# Data provided start

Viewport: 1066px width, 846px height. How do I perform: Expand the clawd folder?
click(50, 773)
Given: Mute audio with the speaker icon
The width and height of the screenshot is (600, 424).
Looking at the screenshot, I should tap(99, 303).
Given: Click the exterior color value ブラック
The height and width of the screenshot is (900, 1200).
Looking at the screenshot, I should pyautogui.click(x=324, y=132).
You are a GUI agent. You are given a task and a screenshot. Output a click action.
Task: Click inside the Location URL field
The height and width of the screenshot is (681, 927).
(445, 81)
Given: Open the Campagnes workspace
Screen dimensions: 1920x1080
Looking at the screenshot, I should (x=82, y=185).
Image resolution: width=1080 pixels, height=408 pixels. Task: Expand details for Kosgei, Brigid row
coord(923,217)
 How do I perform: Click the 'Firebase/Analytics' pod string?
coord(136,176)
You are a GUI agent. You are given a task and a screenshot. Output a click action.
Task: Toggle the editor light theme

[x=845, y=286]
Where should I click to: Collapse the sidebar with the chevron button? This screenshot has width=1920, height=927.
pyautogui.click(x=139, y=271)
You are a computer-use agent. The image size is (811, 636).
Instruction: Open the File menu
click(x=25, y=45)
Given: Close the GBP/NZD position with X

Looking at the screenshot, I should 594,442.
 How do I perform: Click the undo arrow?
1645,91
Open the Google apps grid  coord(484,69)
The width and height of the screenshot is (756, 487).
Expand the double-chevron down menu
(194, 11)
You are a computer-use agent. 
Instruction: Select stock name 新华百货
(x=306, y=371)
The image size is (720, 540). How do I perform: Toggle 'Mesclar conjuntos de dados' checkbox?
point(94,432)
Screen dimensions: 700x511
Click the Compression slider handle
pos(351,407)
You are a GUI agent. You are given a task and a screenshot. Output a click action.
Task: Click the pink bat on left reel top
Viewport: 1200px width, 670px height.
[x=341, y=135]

# Data provided end

Rewrite all of the items above, changing "How do I perform" to "What steps accomplish" wherever it occurs and keeping everything else identical.

Output below:
Viewport: 1066px width, 846px height. What steps accomplish: Expand the clawd folder?
click(50, 773)
Given: Mute audio with the speaker icon
The width and height of the screenshot is (600, 424).
Looking at the screenshot, I should tap(99, 303).
Given: Click the exterior color value ブラック
The height and width of the screenshot is (900, 1200).
Looking at the screenshot, I should pyautogui.click(x=324, y=132).
You are a GUI agent. You are given a task and a screenshot. Output a click action.
Task: Click inside the Location URL field
The height and width of the screenshot is (681, 927).
(445, 81)
Given: Open the Campagnes workspace
Screen dimensions: 1920x1080
Looking at the screenshot, I should (x=82, y=185).
Image resolution: width=1080 pixels, height=408 pixels. Task: Expand details for Kosgei, Brigid row
coord(923,217)
 What steps accomplish: Click the 'Firebase/Analytics' pod string?
coord(136,176)
You are a GUI agent. You are given a task and a screenshot. Output a click action.
Task: Toggle the editor light theme

[x=845, y=286]
Where should I click to: Collapse the sidebar with the chevron button? This screenshot has width=1920, height=927.
pyautogui.click(x=139, y=271)
You are a computer-use agent. The image size is (811, 636).
Instruction: Open the File menu
click(x=25, y=45)
Given: Close the GBP/NZD position with X

Looking at the screenshot, I should 594,442.
 What steps accomplish: Click the undo arrow?
1645,91
Open the Google apps grid  coord(484,69)
The width and height of the screenshot is (756, 487).
Expand the double-chevron down menu
(194, 11)
You are a computer-use agent. 
Instruction: Select stock name 新华百货
(x=306, y=371)
The image size is (720, 540). What steps accomplish: Toggle 'Mesclar conjuntos de dados' checkbox?
point(94,432)
Screen dimensions: 700x511
Click the Compression slider handle
pos(351,407)
You are a GUI agent. You are given a task and a screenshot. Output a click action.
Task: Click the pink bat on left reel top
Viewport: 1200px width, 670px height.
[x=341, y=135]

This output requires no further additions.